A brief summary of the Amended Plan is outlined below. The following summary is not a complete description of all of the provisions of the Amended Plan and is qualified in its entirety by reference to the Amended Plan, a copy of which is attached hereto as Appendix A.

Stock Available for Awards

Authorized Number of Shares. Up to 55,974,756 shares of common stock, subject to adjustment for changes in our capitalization or reorganization events, will be authorized for issuance pursuant to Awards granted under the Amended Plan. This number includes the number of shares of common stock subject to outstanding awards granted under our 2010 Plan, which awards may expire, terminate or otherwise be surrendered, cancelled, forfeited or repurchased by us at their original issue price pursuant to a contractual repurchase right (subject, in the case of incentive stock options, to any limitations under the Internal Revenue Code of 1986, as amended (the “Code”)).

Share Counting. The Amended Plan provides that all shares of our common stock covered by stock appreciation rights shall be counted against the number of shares available for the grant of awards under the Amended Plan; provided, however, that (i) any awards that may be settled only in cash shall not be so counted and (ii) if we grant a stock appreciation right in tandem with an option for the same number of shares of common stock and provide that only one such Award may be exercised, which we refer to as a tandem stock appreciation right, only the shares covered by the option and not the shares covered by the tandem stock appreciation right shall be so counted, and the expiration of one in connection with the others’ exercise will not restore shares to the Amended Plan.
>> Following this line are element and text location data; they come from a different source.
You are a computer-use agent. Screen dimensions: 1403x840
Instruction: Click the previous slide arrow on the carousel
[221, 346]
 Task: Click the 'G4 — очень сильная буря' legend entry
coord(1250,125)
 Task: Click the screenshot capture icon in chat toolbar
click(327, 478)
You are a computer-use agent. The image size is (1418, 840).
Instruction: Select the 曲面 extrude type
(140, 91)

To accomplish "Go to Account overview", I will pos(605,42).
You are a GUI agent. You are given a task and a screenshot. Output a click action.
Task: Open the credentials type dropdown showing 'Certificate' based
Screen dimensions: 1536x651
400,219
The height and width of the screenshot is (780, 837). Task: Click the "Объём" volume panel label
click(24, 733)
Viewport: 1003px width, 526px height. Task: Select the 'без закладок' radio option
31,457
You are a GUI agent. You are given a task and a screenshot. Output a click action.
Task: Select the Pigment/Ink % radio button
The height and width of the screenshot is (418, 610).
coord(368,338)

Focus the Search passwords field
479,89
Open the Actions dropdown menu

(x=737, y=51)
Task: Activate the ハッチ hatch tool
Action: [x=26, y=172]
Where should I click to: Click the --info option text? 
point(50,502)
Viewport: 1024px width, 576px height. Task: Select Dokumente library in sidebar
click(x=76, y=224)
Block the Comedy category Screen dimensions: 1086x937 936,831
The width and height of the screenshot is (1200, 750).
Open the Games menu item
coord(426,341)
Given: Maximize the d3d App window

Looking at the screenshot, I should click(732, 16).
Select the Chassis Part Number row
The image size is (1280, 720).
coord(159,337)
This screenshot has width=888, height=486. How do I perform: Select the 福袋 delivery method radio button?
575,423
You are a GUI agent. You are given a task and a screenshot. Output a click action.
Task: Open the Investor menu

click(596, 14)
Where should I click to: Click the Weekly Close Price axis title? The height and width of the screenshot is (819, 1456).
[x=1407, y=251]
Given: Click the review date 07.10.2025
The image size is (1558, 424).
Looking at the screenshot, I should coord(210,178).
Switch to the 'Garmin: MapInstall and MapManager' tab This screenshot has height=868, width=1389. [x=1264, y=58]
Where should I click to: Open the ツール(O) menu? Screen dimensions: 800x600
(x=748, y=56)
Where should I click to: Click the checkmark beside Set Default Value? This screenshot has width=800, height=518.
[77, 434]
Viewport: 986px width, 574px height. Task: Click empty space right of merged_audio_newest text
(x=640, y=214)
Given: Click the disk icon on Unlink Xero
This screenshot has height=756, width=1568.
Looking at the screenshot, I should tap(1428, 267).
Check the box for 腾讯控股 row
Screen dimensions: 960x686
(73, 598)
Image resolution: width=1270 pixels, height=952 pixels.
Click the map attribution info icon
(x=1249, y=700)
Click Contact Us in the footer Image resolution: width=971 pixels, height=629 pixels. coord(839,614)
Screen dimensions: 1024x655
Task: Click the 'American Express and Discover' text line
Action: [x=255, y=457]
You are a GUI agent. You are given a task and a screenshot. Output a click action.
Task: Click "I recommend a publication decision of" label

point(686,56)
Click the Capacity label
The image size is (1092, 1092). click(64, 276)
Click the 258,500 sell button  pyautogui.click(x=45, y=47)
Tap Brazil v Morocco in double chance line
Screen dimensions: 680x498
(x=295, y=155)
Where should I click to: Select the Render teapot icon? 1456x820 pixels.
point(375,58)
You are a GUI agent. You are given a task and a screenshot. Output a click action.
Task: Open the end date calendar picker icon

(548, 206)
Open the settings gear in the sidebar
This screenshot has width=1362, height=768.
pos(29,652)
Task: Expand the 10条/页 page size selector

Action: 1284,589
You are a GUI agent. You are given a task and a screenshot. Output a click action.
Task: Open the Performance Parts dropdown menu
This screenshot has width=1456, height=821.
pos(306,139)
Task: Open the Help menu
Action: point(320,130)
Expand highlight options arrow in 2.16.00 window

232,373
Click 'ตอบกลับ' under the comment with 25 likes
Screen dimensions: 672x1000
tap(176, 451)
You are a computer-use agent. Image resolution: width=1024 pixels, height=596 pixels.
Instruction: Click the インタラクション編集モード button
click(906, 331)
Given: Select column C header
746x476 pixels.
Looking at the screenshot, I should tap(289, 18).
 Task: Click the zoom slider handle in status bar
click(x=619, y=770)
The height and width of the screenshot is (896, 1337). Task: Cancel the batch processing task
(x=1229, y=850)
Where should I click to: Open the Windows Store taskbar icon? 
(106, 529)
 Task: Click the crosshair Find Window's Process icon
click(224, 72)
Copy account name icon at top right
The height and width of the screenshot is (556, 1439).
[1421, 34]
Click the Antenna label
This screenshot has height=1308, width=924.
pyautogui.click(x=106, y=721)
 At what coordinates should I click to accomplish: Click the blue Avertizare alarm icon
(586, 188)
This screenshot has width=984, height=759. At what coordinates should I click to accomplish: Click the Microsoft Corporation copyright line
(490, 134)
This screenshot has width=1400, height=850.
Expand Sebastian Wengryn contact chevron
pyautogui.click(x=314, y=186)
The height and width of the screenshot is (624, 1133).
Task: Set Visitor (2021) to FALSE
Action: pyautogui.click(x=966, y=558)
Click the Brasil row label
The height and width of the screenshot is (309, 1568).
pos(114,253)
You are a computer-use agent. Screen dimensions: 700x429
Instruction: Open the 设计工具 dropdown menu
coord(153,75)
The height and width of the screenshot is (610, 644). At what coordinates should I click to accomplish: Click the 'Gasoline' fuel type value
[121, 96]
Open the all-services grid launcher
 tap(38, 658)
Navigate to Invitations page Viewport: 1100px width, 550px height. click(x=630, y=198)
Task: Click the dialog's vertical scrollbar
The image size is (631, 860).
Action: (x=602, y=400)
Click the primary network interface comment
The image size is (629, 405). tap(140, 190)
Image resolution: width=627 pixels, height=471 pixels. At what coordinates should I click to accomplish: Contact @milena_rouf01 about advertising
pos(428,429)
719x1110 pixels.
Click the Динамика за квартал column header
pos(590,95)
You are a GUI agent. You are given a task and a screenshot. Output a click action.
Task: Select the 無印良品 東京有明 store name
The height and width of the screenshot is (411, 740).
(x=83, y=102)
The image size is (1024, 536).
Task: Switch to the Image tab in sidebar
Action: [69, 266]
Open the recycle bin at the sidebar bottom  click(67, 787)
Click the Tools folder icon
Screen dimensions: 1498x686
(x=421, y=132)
The Amended Plan also provides that shares of our common stock delivered to us by a participant to (i) purchase shares of common stock upon exercise of an award or (ii) satisfy tax withholding obligations (including shares retained from the award creating the tax obligation) may no longer be added back to the number of shares available for the future grant of awards. The Amended Plan also provides that shares of our common stock that we repurchase on the open market using the proceeds from the exercise of an award shall not increase the number of shares available for future grant of awards.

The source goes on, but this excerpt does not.